▶ [Excerpt provided]

Tech Tips: Ransomware… It Could Happen to Your Agency

Tech Tips will be a regular feature on our blog, courtesy of IIANC Technology Consultant, George Robertson, CISR. George has more than 25 years of experience in the insurance and technology industry, with 12 of those being a fellow independent agency owner.

Over the past few years, we have seen a rise in the number of ransomware attacks.  It was reported that in 2017, ransomware was up 350%  with hackers obtaining billions of dollars from unsuspecting businesses and individuals.   Recently, I received several calls from agencies asking about how to protect themselves and their clients from a ransomware attack.    There are two main focus areas to assist agencies in their endeavor to help prevent an attack: prevention and protection.

Prevention

Training of staff on a regular basis regarding phishing emails and telephone social engineering attacks are probably the two best places to start.   Phishing emails appear to be from a source that might be known by your staff, such as a bank, shipping company, or other known entity.   Each of these emails will have a call to action, informing the recipient they need to click on the link provided because they may have an issue with their bank account, need to reset a password, or their system has a virus.   Once the link is selected, malware is installed on the computer which encrypts the machine and prevents the owner from any access until they pay the hacker.   Hackers usually ask for untraceable crypto-currency or gift cards.  

Fake phone calls are another way hackers like to gain access to your systems.  Many call your staff pretending to be from a major software company informing them they have a virus on their machine.   They will tell your staff they are trying to assist them in preventing hackers from gaining access to their computers.  Most will ask the staff member to perform certain actions on their machine that give the hacker the ability to gain unauthorized access.   Once the hacker gains access, they encrypt the computer and inform the staff member they must send money for the decryption code.

▶ [Data supplied]
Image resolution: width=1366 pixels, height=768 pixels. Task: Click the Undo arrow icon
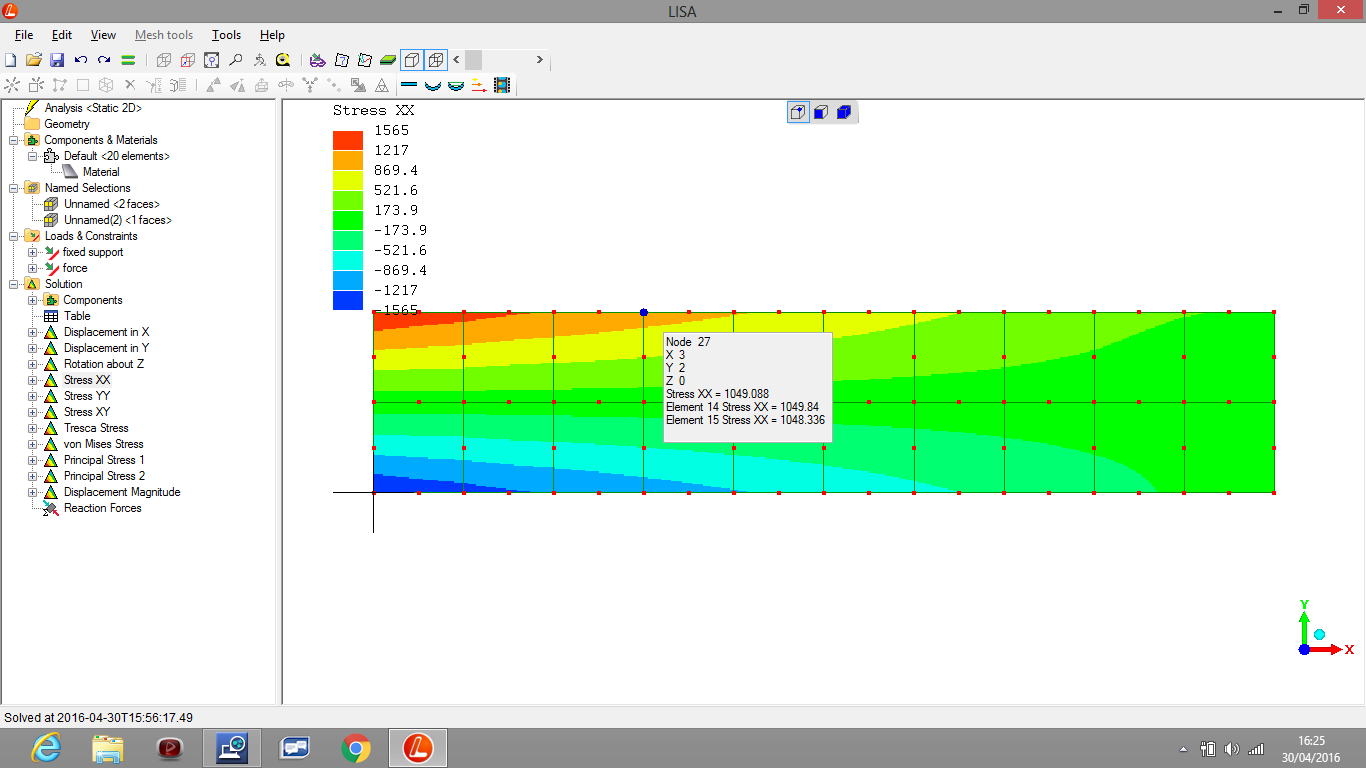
--
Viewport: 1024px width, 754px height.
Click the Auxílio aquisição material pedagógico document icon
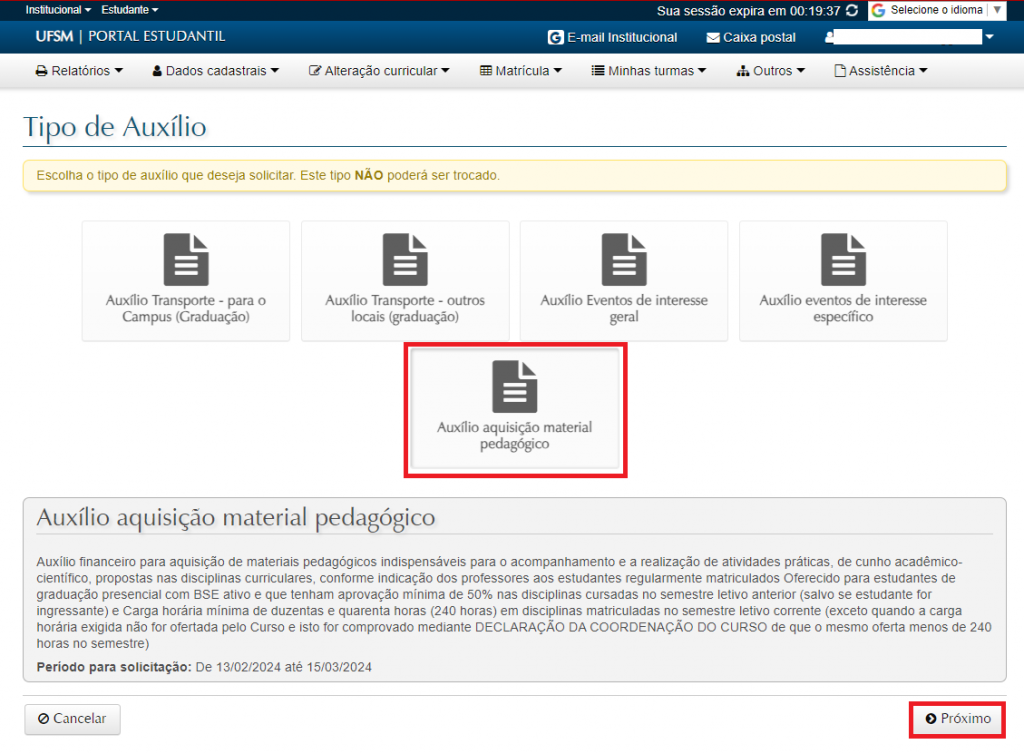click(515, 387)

▶ [Task instructions]
1. Translate this sentence from the ransomware article into Spanish: "Hackers usually ask for untraceable crypto-currency or gift cards."
2. Resume the ransomware article after its last sentence, which ends with "send money for the decryption code."
The rows can be ignored.

▶ [Answers by task]
1. Los hackers suelen pedir criptomonedas imposibles de rastrear o tarjetas de regalo.

2.
Every agency should take precautions to train staff not to click on any links without first checking to make sure they are valid.  Never let anyone convince you to do anything on their computer without checking with management or their IT service provider.

Protection

There are two main areas for helping protect your agency from obtaining ransomware.  

First, make sure every computer has anti-malware and anti-spyware.  When installing, verify the software automatically checks for updates.  This will help to ensure your system has the latest anti-malware and anti-spyware defenses.   Have each machine run the scans at least once a day to verify your systems are free from malware and spyware.  

Second, make sure you are backing up images of each computer.  Imaging your computer drives will help you to restore your systems without having to pay the ransom to the hackers.   In some cases, if the imaged drive is on the network, the ransomware will encrypt that device.   So, make sure you keep at least one or two image drives off of the network.   One way to make sure this is completed, is to have removable drives and keep at least one imaged back up drive off of the network. 

As ransomware increases, make sure you are protecting your agency and training staff.   Hopefully, this will prevent your agency from a ransomware attack.